64. The second class of secured creditors referred to above are those who come under Section 529A(1)(b) read with proviso (c) to Section 529(1). These are those who opt to stand outside the winding-up to realise their security. Inasmuch as Section 19(19) permits distribution to secured creditors only in accordance with Section 529A, the said category is the one consisting of creditors who stand outside the winding up. These secured creditors in certain circumstances can come before the Company Court (here, the Tribunal) and claim priority over all other creditors for release of amounts out of the other monies lying in the Company Court (here, the Tribunal). This limited priority is declared in Section 529A(1) but it is restricted only to the extent specified in clause (b) of Section 529A(1). The said provision refers to clause (c) of the proviso to Section 529(1) and it is necessary to understand the scope of the said provision.”
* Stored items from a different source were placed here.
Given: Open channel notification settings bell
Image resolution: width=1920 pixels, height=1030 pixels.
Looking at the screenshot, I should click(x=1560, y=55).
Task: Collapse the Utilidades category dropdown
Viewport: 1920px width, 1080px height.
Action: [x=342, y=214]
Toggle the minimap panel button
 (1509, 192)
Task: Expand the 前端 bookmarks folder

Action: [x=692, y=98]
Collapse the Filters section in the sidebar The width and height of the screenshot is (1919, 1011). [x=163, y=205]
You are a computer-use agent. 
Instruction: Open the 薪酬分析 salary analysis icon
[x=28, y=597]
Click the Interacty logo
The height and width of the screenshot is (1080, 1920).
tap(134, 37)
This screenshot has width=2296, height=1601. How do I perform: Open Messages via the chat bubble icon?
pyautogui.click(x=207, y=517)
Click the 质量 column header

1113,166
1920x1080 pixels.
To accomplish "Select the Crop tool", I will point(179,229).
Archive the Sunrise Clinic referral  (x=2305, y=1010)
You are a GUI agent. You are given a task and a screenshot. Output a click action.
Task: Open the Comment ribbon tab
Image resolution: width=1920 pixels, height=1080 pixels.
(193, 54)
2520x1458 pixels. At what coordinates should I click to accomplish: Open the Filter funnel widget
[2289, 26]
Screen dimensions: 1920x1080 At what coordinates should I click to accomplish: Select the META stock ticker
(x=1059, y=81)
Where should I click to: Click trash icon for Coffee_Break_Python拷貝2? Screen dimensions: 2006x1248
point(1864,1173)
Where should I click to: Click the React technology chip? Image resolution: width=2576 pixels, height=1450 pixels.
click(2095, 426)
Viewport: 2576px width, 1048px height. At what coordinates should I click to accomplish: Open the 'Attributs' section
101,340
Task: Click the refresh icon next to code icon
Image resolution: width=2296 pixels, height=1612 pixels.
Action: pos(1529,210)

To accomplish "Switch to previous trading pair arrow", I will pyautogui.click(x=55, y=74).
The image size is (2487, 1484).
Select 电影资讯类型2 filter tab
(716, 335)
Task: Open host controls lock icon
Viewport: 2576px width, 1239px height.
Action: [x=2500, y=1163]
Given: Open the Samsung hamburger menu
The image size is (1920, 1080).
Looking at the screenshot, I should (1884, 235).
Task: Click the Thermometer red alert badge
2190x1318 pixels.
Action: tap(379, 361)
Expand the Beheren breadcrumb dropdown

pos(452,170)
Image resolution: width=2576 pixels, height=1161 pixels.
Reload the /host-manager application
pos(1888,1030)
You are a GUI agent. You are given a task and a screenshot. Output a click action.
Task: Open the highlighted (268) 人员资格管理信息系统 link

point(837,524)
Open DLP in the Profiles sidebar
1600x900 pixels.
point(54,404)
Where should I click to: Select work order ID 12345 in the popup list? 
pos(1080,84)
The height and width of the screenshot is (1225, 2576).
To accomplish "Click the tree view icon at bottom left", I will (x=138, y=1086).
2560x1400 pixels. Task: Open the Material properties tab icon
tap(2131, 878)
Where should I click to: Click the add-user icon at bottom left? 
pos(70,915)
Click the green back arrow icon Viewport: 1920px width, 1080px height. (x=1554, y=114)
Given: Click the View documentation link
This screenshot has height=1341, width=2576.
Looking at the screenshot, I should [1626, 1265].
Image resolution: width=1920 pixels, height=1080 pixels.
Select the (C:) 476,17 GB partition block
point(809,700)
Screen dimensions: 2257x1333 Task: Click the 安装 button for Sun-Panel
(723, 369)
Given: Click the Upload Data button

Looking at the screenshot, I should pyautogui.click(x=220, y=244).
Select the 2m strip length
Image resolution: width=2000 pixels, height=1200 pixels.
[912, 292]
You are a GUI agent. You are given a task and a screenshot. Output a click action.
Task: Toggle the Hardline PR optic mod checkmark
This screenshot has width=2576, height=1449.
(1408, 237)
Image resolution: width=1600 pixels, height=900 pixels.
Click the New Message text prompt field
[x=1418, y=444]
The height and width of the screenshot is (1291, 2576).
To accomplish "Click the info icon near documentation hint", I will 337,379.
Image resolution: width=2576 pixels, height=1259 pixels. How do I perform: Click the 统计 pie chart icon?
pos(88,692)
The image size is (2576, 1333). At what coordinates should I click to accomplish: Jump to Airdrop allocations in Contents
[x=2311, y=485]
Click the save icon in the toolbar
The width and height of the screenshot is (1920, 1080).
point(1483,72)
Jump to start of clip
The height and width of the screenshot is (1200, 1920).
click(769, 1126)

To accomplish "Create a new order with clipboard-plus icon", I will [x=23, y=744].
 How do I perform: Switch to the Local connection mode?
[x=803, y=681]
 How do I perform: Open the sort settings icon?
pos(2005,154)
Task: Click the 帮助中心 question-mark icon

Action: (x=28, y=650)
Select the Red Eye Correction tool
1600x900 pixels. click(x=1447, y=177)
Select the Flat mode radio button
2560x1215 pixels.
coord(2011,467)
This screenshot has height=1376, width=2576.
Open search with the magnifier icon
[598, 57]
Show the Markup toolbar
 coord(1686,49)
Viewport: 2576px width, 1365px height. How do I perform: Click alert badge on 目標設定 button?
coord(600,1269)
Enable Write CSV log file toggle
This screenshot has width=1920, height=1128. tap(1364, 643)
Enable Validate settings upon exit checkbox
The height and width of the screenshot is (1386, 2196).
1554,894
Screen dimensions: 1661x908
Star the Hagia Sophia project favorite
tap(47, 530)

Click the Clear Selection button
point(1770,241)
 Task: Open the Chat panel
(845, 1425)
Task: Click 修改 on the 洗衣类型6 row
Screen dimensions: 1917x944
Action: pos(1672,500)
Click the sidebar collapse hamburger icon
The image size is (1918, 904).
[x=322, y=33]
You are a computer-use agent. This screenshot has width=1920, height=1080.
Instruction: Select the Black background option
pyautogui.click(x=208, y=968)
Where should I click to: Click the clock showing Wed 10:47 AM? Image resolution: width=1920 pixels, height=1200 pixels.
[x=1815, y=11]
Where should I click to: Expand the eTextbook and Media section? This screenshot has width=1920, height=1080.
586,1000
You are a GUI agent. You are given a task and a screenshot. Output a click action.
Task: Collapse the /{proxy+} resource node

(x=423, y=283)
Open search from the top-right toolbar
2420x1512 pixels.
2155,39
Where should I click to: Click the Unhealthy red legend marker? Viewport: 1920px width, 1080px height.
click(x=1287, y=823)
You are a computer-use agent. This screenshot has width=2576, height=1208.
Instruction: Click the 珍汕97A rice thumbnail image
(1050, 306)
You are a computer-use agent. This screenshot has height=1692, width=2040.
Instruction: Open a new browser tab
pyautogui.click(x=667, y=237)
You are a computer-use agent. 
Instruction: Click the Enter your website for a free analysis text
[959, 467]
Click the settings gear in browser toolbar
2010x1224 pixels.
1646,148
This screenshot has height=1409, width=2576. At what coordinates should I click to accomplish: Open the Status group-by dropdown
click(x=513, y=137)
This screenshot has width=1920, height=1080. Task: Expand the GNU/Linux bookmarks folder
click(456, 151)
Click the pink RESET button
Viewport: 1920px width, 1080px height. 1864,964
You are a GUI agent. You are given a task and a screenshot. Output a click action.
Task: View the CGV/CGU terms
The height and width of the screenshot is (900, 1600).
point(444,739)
In such view of the matter, the applications are disposed of with the following directions:
(i)the applicant/bank is permitted to sell the schedule mentioned properties through Recovery Officer, Debts Recovery Tribunal, Chennai in execution of DRC No.516 of 2007;
(ii)on realization of the sale proceeds, the Official Liquidator shall appropriate the amounts in accordance with Section 529A of the Companies Act, 1956 between the workmen’s dues, which includes the claim of Employees’ State Insurance Corporation, and the applicant/bank being the secured creditor;
(iii)the claim of the fourth respondent/Commercial Tax Department shall be considered along with the unsecured creditors;
(iv)the Official Liquidator shall be entitled to receive the rental amounts from the tenants in occupation of the schedule mentioned properties till confirmation of the sale in favour of the purchasers is effected in the manner known to law; and
(v)the Official Liquidator shall make appropriate applications in this regard.